### Exercise requirements
Count the lines of the data that contain the word "height". Reply with the number alone.

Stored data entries
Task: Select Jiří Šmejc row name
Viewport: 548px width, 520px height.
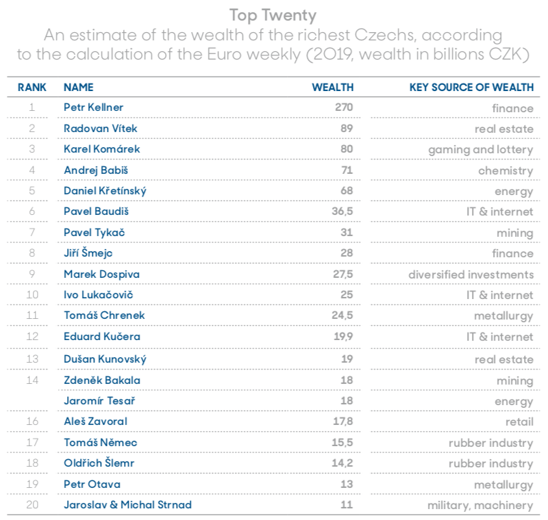Action: tap(88, 253)
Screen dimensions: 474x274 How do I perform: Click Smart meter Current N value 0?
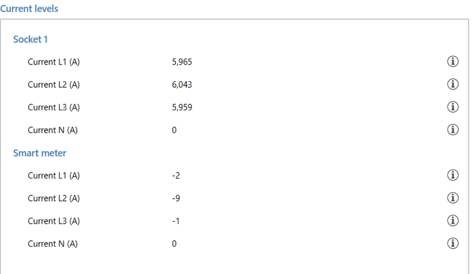pyautogui.click(x=174, y=244)
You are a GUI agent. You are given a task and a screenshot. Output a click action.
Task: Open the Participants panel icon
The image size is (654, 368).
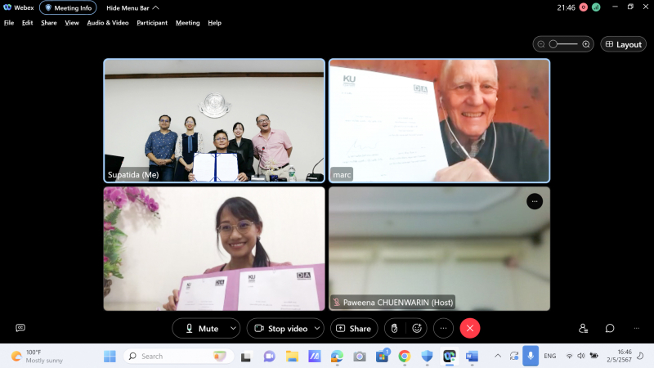click(x=583, y=328)
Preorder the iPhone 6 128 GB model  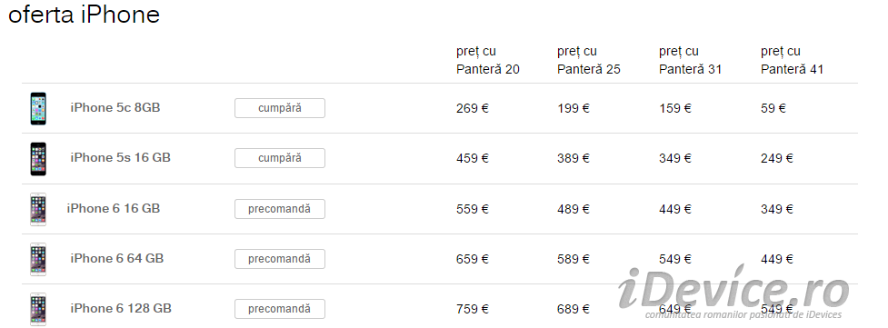(280, 309)
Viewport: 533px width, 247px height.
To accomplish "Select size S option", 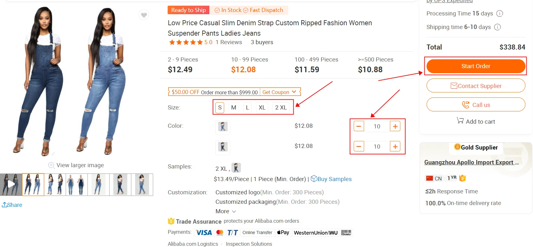I will tap(220, 108).
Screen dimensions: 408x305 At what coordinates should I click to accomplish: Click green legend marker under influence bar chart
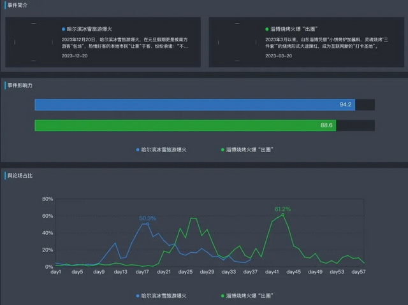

### Task output
2